**DIRECTIONS FOR THIS TASK**
Wherever a line in the records contains the word "Collapse", return that line.

Data excerpts
####

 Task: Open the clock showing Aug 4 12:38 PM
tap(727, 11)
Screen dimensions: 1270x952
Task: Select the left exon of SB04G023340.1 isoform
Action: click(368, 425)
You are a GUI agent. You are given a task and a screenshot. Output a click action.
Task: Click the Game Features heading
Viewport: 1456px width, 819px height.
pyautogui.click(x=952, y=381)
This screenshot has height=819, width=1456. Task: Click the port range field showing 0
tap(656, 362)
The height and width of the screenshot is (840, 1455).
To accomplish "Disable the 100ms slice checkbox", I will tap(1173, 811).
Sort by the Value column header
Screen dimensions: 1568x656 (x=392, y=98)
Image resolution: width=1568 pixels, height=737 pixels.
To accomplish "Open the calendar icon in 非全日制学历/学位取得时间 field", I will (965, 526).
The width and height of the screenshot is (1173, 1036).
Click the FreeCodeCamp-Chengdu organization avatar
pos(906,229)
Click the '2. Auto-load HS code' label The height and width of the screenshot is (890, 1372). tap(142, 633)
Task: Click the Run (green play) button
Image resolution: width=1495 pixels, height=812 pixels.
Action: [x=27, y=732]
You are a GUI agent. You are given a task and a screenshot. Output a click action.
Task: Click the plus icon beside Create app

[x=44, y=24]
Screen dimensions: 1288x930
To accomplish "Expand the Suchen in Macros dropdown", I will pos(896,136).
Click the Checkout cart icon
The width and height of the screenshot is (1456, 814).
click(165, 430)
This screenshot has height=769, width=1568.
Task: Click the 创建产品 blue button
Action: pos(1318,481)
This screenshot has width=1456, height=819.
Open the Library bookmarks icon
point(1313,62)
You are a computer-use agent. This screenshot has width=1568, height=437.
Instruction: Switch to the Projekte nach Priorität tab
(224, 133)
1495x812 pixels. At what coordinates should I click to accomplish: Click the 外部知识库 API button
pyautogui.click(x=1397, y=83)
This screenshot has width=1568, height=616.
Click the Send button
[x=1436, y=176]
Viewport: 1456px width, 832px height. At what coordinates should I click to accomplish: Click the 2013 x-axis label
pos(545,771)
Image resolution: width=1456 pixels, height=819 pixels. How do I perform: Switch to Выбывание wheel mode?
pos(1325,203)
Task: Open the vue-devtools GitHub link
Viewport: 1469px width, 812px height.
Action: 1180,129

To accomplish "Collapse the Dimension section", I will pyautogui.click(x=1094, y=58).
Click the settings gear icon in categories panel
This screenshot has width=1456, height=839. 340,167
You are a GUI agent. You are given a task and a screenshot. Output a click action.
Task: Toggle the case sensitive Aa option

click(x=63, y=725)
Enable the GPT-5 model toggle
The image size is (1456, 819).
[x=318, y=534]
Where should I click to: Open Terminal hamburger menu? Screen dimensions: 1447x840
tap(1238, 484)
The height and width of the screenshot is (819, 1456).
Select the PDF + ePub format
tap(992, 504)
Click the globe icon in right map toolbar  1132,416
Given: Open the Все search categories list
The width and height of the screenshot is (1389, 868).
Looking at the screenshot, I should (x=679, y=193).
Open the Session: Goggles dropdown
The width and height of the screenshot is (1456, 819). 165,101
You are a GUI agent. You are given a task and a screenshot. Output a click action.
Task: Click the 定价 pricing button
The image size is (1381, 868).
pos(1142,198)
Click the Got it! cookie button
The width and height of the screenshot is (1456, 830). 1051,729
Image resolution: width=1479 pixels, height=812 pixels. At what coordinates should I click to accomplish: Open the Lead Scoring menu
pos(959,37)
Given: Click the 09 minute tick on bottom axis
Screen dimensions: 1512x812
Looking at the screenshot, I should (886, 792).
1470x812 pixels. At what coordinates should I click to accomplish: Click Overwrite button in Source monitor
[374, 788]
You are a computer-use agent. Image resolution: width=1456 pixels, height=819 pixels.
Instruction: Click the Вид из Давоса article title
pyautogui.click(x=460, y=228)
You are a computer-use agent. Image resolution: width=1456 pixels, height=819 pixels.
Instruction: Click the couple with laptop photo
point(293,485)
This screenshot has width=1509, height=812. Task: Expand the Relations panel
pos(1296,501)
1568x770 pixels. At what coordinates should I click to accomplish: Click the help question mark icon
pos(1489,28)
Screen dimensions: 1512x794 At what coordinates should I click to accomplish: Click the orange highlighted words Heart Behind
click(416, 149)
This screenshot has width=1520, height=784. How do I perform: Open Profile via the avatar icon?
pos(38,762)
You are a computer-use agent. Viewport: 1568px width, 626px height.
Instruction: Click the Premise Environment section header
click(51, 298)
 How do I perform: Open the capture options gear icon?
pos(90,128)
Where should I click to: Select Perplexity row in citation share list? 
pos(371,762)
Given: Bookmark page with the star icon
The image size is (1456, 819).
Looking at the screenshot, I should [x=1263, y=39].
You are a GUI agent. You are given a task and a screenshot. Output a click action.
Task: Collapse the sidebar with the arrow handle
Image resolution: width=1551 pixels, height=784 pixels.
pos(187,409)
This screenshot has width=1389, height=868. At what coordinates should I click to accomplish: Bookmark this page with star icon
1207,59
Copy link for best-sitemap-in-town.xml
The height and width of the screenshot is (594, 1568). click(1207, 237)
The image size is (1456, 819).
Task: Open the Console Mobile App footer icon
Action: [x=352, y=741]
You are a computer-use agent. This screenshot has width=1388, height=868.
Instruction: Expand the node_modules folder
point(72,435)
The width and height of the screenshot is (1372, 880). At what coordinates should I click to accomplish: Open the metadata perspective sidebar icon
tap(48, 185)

####

**ANSWER BELOW**
To accomplish "Collapse the Dimension section", I will pyautogui.click(x=1094, y=58).
Task: Collapse the sidebar with the arrow handle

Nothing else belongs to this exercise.